Plusieurs élus de la Province de Namur :
Maxime PREVOT, Olivier NYSSEN, Stéphane LASSEAUX pour le CDH, Philippe MAHOUX, Marc PREYAT pour le PS, Philippe SOUTMANS pour Ecolo, Dominique VAN ROY et moi-même pour le MR siégeons en qualité d’administrateur de Canal C.
Ces mandats prendront fin dans quelques semaines.
En effet, le Gouvernement de la Communauté française souhaite, afin d’assurer une plus grande indépendance rédactionnelle au sein des télévisions locales, prévoir une série d’incompatibilité visant à empêcher tout conflit d’intérêts pour les administrateurs des télévisions locales et notamment l’impossibilité pour tout élu de siéger au sein des conseils d’administration.
Un projet de décret en ce sens va être prochainement débattu au Parlement.
Il s’agit pour moi d’une mesure qui jette inutilement la suspicion sur l’honnêteté des mandataires publics puisqu’il sous-entend que ces mandataires exercent des pressions sur la rédaction des dites télévisions locales.

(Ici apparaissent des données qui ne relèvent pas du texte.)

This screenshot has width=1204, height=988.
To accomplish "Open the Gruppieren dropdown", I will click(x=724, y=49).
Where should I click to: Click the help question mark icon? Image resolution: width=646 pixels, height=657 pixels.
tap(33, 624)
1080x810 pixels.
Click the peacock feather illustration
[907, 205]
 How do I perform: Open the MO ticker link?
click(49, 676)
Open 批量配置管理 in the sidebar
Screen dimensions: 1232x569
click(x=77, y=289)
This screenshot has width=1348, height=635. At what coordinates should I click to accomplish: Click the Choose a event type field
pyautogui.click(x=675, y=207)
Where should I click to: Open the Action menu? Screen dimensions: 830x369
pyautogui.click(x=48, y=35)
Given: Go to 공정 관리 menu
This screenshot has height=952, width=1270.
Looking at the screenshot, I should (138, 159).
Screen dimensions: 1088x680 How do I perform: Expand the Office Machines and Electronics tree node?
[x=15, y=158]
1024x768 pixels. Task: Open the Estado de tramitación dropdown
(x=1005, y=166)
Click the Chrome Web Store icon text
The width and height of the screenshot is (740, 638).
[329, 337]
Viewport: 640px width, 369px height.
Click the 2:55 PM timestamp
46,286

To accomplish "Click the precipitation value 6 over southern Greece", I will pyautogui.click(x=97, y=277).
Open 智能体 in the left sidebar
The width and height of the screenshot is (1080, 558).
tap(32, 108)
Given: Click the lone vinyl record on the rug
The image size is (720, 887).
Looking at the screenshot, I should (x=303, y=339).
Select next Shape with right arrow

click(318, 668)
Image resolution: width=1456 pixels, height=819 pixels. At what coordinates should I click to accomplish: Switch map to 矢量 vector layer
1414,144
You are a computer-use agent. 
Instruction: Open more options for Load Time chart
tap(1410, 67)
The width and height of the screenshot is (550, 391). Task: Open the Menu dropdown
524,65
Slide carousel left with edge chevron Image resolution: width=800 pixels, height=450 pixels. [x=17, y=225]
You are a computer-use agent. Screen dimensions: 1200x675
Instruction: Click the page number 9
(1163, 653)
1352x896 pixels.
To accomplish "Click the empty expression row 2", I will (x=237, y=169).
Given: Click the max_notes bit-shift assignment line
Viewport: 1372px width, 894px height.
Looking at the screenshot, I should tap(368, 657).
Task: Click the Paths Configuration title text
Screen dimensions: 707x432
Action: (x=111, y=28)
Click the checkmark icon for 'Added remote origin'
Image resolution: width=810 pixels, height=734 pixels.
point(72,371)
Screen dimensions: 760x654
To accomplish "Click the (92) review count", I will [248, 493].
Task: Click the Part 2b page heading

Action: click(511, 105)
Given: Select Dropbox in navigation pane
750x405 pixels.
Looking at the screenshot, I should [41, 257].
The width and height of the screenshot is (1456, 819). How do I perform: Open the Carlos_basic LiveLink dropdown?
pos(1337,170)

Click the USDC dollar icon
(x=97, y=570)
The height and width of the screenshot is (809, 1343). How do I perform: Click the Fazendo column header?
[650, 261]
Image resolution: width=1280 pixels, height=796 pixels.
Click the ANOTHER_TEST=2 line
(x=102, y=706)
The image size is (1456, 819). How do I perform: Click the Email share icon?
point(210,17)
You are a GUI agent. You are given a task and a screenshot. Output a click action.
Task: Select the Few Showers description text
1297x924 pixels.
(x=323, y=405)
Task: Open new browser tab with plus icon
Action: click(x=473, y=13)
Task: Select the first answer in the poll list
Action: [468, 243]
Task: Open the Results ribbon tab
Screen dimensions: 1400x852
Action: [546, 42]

De plus, cela va à l’encontre de notre sujet de ce soir, puisque la participation des mandataires publics à la gestion des télévisions communautaires a une logique s’agissant de contrôler et de veiller au bon usage des fonds publics provenant notamment de notre commune.
Par ailleurs, l’objectif poursuivi de dépolitisation est un véritable leurre.
Le projet de décret prévoit de remplacer les mandataires publics sans préjudices « des autres personnes visées à l’article 1er du décret du 5 avril 1993 », c’est à dire « les membres d’un cabinet d’un ministre ou d’un secrétaire d’Etat, d’un gouvernement ou d’un Exécutif national, communautaire, régional, d’un cabinet de bourgmestre ou d’échevin ou d’un député permanent ».
C’est à dire des proches, créatures ou apparatchiks nullement éloignées du monde politique.
L’autre moitié des Conseils d’administration, pour Canal C la proportion est de 60%, sont des représentants d’associations diverses très peu éloignées également du monde politique comme les organisations syndicales, le MOC ou autres.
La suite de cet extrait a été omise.